┌──

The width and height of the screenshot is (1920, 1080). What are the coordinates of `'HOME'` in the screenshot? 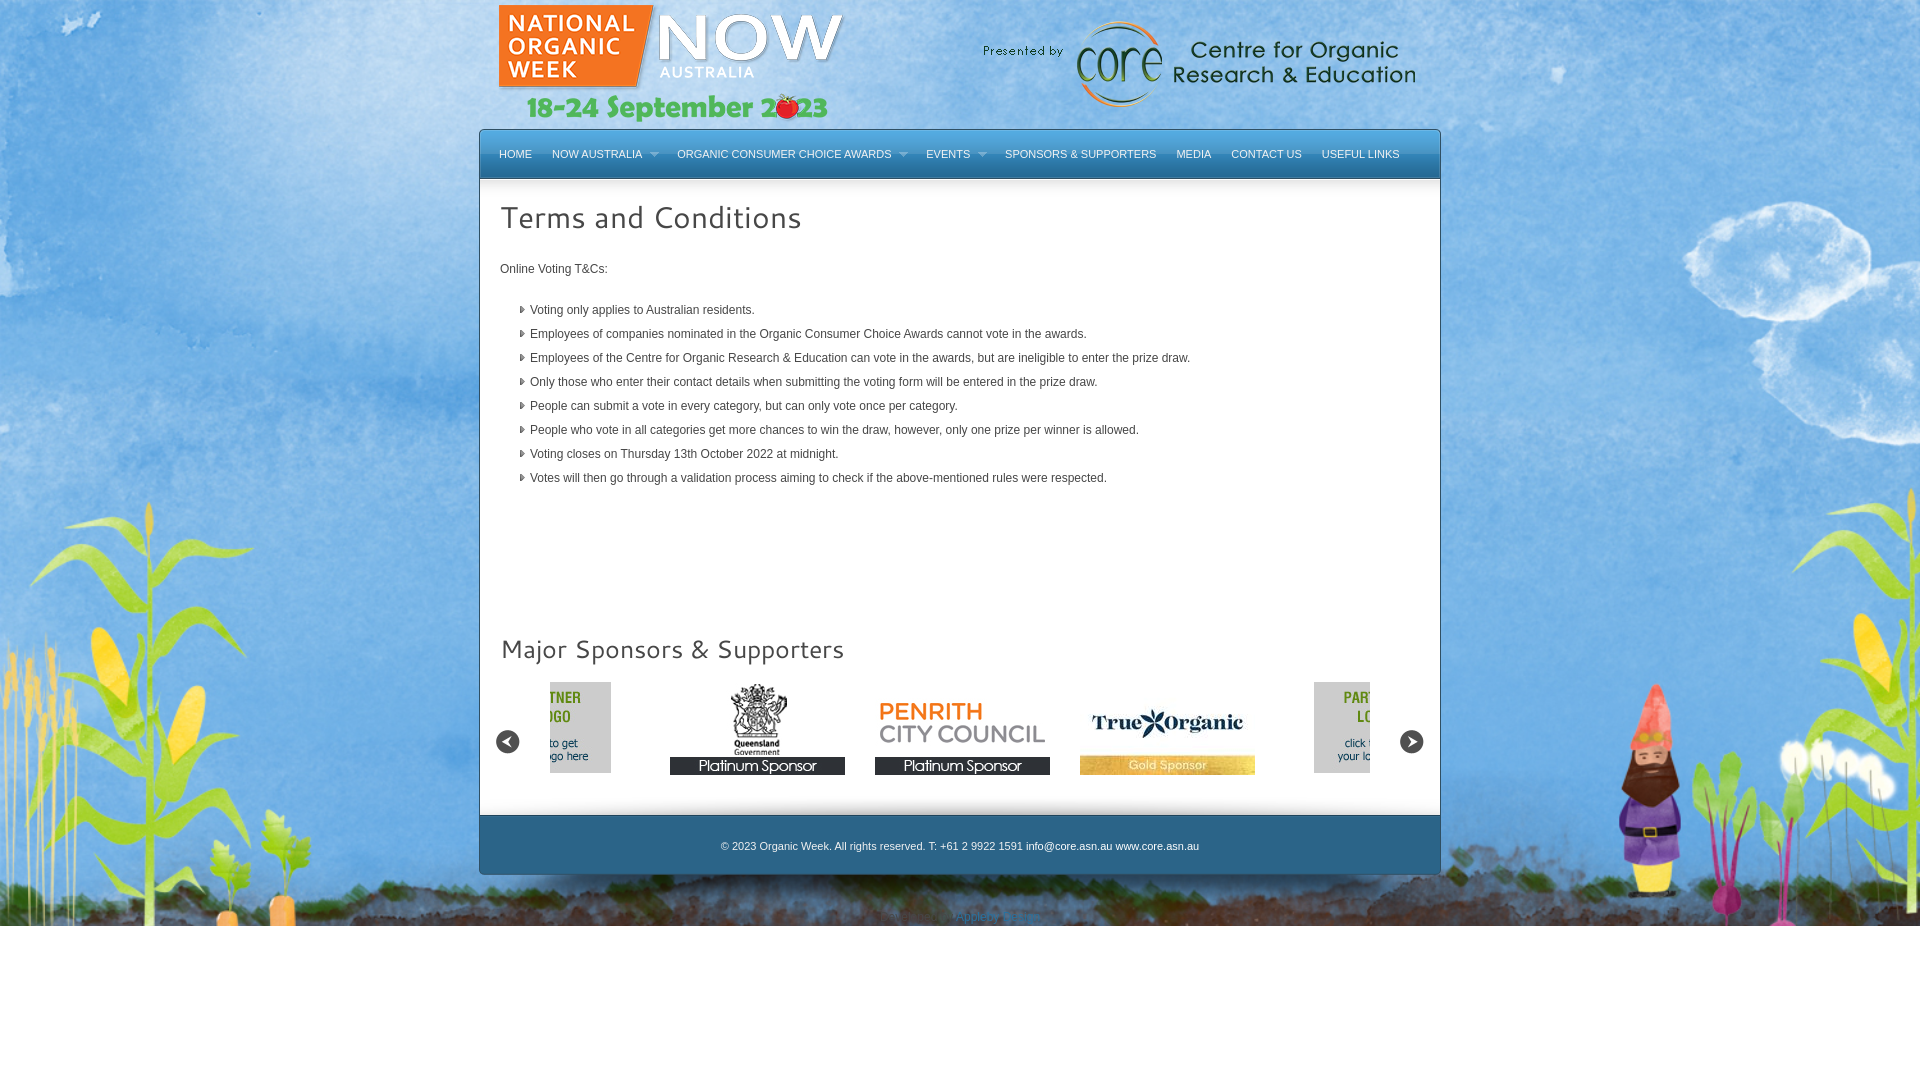 It's located at (515, 152).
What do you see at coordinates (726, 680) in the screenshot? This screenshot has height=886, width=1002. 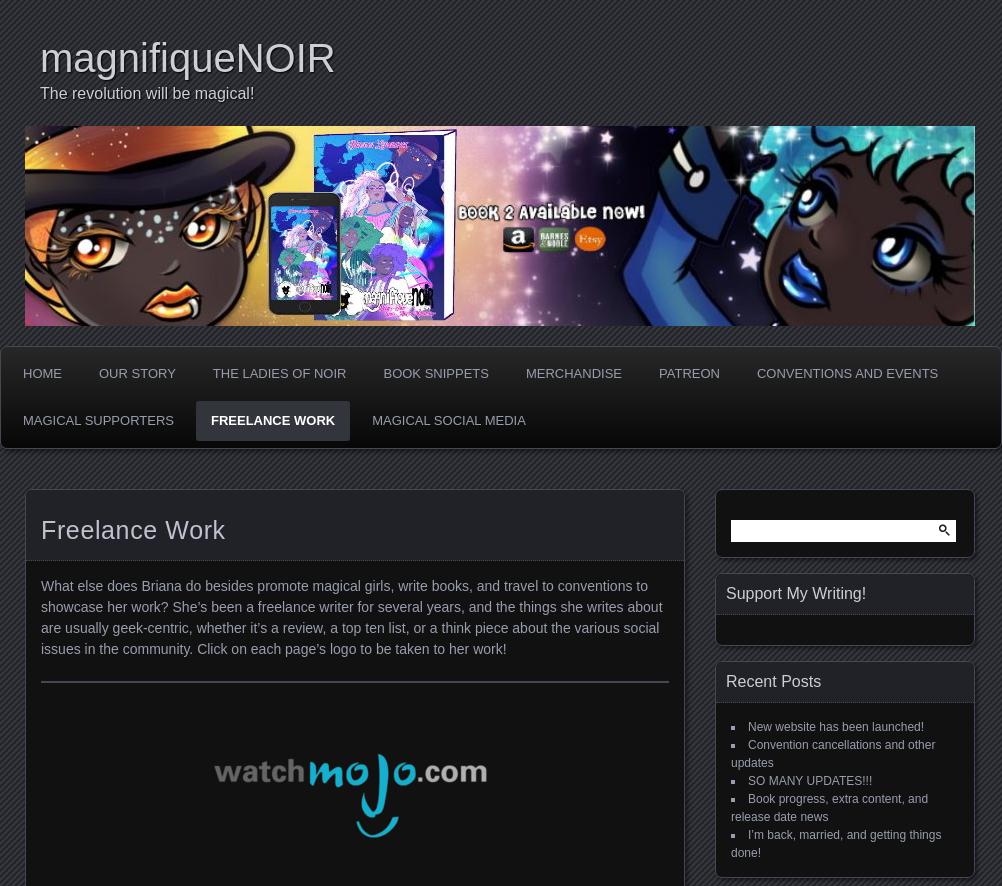 I see `'Recent Posts'` at bounding box center [726, 680].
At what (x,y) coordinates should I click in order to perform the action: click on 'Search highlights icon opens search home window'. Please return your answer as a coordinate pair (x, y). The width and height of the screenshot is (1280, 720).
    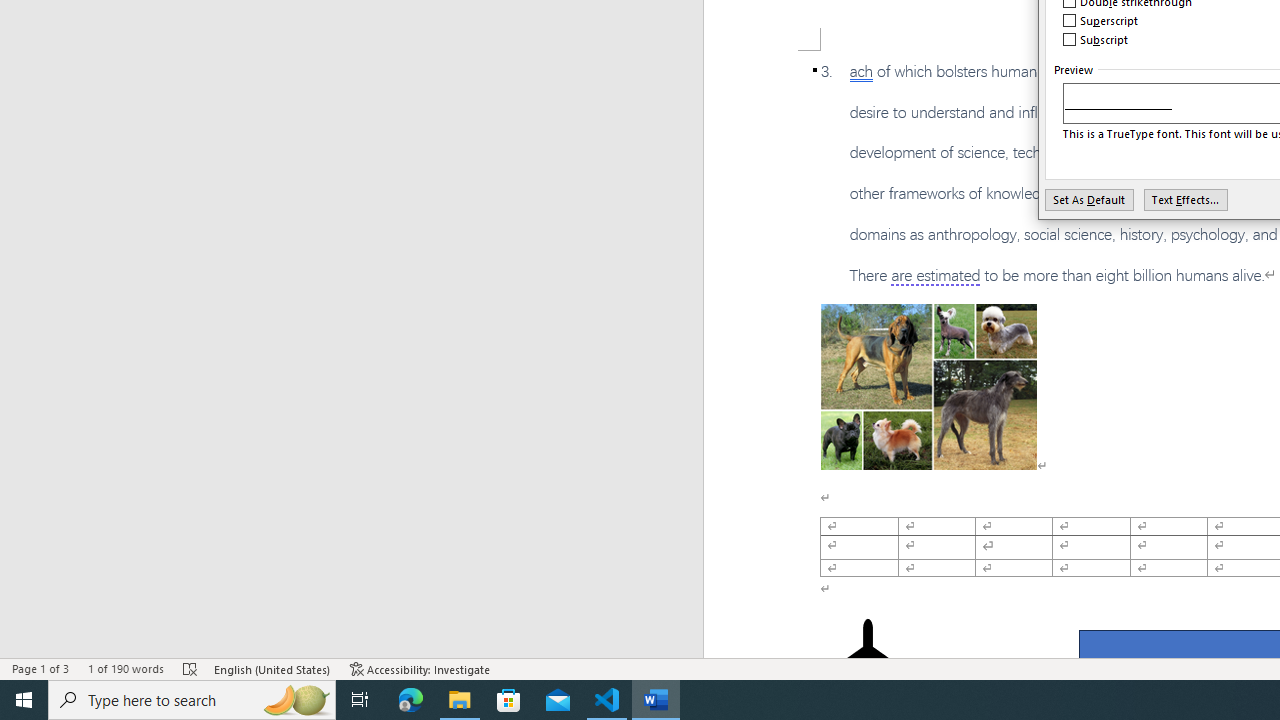
    Looking at the image, I should click on (294, 698).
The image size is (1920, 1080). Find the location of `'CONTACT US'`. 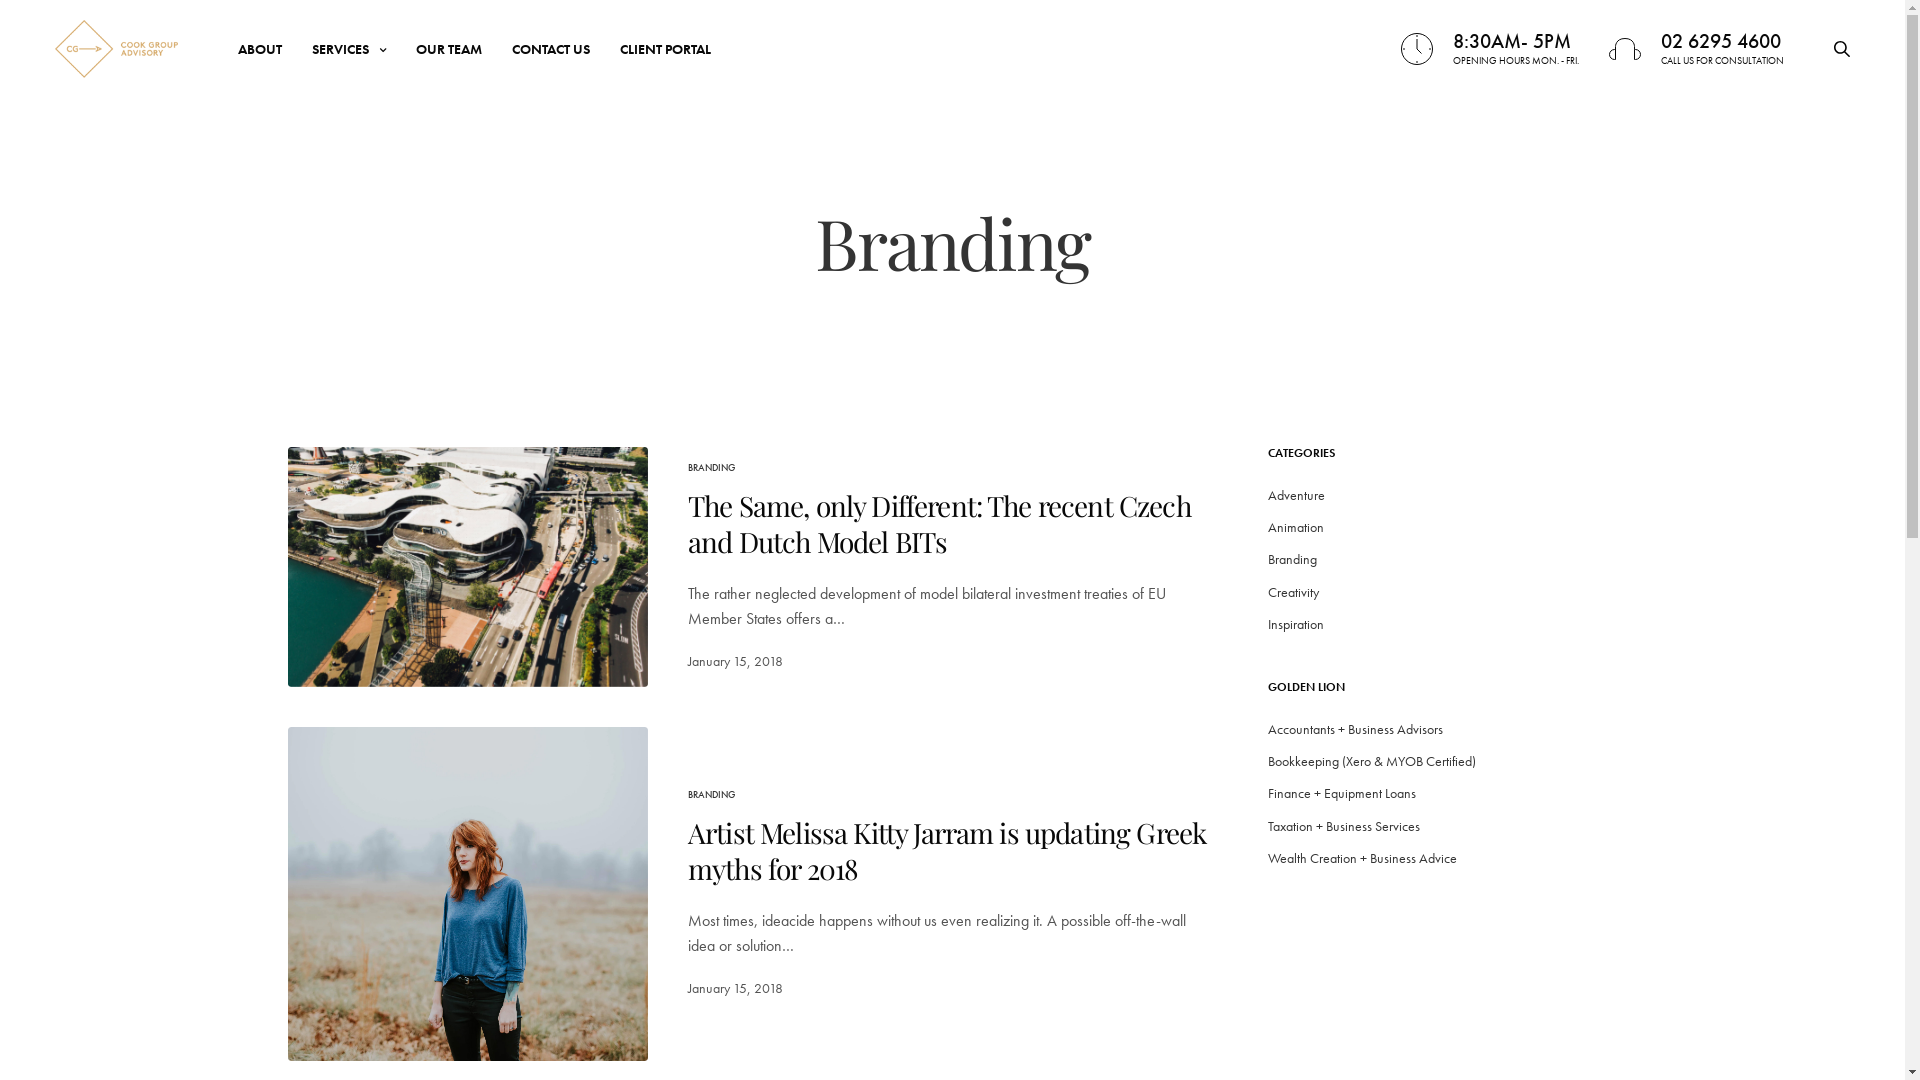

'CONTACT US' is located at coordinates (512, 48).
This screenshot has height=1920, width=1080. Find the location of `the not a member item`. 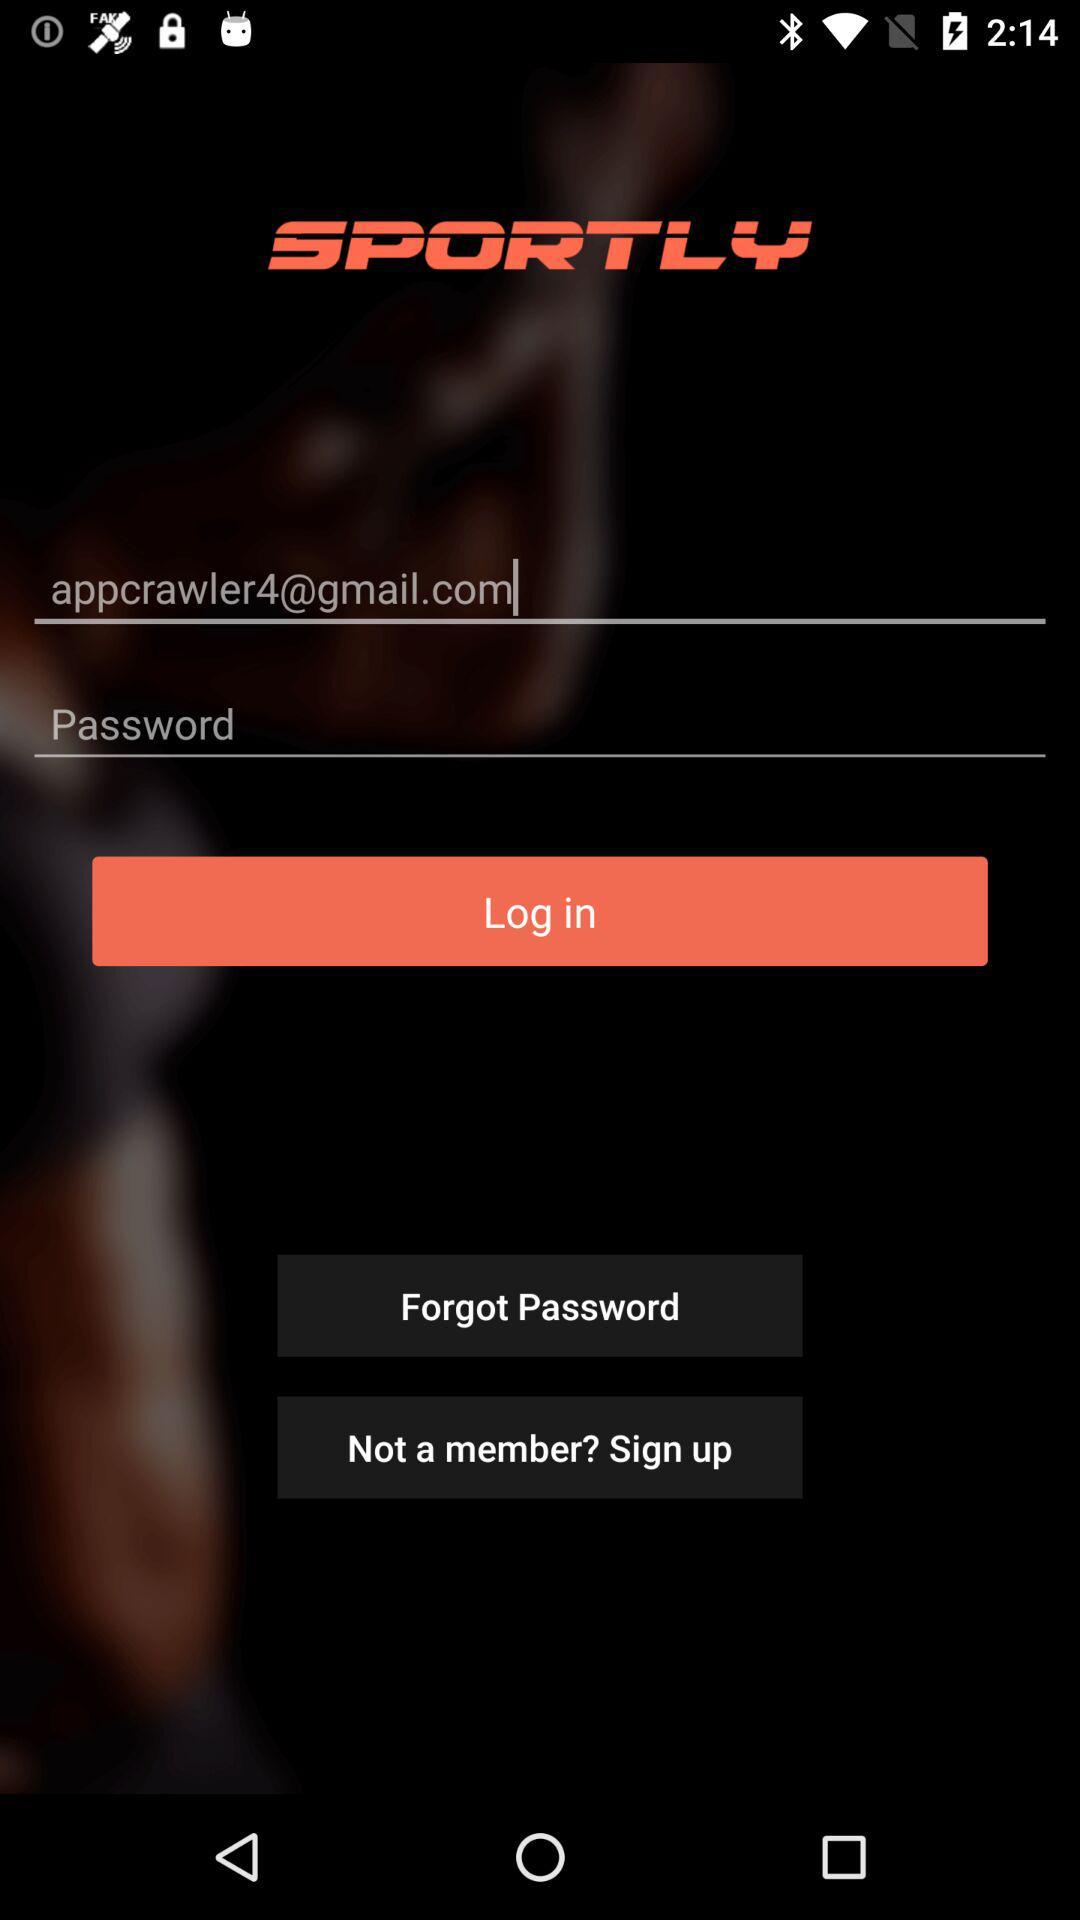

└──

> Objective: Transcribe the material word for word, starting at the line that contains "At what (x,y)" and continuing through the end of the material. Omit the pictures.

> Response to this exercise:
At what (x,y) coordinates should I click in order to perform the action: click on 'Search highlights icon opens search home window'. Please return your answer as a coordinate pair (x, y). The width and height of the screenshot is (1280, 720).
    Looking at the image, I should click on (294, 698).
The image size is (1920, 1080). Find the location of `'CONTACT US'`. 

'CONTACT US' is located at coordinates (512, 48).
This screenshot has height=1920, width=1080. Find the location of `the not a member item`. 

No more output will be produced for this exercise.